═════ Materials provided ═════

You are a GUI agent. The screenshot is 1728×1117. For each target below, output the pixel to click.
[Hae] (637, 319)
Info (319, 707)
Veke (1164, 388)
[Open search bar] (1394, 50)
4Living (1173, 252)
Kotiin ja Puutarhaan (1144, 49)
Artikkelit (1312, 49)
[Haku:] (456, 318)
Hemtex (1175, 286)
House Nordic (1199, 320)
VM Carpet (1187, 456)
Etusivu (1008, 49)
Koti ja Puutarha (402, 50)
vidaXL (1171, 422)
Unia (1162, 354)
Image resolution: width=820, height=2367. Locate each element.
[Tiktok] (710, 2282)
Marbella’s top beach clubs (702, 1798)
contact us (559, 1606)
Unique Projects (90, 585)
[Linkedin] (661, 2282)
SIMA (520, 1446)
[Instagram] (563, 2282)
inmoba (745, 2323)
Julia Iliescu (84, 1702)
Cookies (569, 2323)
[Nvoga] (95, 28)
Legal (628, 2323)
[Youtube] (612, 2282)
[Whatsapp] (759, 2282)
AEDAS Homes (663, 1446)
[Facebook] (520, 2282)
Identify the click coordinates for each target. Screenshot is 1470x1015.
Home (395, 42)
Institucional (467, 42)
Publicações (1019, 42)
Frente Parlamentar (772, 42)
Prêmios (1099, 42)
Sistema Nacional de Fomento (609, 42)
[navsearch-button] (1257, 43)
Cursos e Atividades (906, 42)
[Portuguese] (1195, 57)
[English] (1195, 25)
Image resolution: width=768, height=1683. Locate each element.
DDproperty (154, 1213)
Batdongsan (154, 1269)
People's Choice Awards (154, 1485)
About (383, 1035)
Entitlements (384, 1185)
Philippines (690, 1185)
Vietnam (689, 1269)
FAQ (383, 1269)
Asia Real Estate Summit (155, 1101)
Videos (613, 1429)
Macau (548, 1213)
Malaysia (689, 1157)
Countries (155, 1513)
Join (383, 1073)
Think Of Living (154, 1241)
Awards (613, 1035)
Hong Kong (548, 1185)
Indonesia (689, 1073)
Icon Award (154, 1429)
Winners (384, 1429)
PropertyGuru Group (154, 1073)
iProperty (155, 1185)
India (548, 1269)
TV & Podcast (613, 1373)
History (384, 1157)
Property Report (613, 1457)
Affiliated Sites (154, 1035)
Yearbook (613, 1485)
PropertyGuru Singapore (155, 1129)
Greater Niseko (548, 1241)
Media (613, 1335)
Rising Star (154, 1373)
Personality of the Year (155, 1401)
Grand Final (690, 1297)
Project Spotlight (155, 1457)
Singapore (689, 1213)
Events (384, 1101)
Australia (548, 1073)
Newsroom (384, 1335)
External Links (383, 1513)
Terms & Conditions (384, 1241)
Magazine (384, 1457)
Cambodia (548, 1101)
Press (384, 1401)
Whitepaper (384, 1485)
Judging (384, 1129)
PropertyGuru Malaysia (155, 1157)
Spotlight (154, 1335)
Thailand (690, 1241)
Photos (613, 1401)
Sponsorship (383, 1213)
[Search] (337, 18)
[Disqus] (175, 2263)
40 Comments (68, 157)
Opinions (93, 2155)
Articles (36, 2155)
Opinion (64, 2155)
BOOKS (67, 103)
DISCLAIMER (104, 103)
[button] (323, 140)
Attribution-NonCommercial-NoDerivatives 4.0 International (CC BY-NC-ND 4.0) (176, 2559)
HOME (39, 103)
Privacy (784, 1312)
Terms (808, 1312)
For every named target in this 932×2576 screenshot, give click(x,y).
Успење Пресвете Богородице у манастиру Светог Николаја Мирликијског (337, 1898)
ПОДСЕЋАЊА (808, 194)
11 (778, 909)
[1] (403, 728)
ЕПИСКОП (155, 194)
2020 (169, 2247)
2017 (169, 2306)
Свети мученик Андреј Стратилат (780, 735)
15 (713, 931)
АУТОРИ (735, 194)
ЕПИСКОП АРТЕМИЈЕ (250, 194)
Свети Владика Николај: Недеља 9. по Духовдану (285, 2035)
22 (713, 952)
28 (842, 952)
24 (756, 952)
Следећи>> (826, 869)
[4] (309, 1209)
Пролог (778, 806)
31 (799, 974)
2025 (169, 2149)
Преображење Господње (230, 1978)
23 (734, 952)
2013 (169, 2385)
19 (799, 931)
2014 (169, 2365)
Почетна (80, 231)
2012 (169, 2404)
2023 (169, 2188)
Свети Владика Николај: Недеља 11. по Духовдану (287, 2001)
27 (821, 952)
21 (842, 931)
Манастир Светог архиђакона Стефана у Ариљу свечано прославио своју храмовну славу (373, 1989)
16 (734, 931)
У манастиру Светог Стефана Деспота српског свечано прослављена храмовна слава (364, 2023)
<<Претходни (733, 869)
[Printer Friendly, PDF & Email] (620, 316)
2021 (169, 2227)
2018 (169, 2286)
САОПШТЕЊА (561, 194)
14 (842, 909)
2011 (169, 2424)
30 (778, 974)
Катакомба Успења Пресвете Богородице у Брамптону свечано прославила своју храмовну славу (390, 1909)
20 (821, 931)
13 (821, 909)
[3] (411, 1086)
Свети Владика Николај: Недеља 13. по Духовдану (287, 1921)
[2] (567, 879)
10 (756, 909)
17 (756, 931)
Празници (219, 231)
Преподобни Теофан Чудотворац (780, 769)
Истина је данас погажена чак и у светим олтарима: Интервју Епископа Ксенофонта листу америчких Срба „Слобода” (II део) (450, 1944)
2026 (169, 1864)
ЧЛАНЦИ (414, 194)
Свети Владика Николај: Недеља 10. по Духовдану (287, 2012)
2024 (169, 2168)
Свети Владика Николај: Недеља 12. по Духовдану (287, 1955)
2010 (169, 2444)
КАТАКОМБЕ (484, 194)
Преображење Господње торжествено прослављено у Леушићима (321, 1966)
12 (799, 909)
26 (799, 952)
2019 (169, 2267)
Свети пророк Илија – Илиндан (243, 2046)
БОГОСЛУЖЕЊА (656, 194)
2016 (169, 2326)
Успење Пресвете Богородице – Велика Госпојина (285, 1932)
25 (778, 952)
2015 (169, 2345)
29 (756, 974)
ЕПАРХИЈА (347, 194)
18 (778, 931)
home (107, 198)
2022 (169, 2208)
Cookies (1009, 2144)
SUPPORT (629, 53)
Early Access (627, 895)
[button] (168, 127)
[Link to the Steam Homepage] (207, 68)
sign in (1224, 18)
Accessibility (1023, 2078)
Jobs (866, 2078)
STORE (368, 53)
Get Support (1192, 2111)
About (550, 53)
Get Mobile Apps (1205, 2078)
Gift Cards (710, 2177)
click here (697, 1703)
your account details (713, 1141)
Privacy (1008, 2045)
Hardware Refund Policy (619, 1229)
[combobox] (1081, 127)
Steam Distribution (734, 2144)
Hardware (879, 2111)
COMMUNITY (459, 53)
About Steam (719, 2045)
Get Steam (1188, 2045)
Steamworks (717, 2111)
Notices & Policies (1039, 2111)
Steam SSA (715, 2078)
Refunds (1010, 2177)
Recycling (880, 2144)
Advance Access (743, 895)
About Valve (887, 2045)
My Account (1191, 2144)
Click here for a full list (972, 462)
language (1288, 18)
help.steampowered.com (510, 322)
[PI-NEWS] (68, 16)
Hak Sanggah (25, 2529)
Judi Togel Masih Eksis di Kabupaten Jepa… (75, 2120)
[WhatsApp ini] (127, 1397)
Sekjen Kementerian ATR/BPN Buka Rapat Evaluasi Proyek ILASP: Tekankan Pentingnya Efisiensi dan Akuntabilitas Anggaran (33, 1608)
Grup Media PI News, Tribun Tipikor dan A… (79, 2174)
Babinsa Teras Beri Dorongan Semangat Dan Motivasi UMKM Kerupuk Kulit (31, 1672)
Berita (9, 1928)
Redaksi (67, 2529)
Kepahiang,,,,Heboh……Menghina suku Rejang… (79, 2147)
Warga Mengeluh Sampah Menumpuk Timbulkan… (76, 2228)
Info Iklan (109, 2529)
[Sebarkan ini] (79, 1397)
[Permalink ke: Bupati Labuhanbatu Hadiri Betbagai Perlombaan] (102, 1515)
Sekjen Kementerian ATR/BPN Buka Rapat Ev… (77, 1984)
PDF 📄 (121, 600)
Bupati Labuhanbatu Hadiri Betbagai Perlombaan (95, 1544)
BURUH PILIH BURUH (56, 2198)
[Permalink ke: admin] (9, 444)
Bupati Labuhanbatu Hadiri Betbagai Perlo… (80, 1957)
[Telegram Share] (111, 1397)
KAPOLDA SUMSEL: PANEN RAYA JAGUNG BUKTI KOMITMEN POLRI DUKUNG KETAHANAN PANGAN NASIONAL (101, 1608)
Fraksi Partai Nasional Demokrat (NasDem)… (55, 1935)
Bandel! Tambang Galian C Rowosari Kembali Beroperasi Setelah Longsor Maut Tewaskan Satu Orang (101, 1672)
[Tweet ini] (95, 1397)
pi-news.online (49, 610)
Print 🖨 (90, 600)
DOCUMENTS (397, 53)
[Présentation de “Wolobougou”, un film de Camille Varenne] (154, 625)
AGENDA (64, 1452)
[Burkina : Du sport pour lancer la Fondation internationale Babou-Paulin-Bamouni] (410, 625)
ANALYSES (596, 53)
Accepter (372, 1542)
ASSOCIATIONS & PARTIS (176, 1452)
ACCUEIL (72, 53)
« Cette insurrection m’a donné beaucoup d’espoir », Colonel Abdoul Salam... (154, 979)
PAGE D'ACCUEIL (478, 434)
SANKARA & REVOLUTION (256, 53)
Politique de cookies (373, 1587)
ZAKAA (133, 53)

═════

» **Problem to work on**:
Copy each line in the entries above where "своју" turns up.

» **Exercise output**:
Манастир Светог архиђакона Стефана у Ариљу свечано прославио своју храмовну славу (373, 1989)
Катакомба Успења Пресвете Богородице у Брамптону свечано прославила своју храмовну славу (390, 1909)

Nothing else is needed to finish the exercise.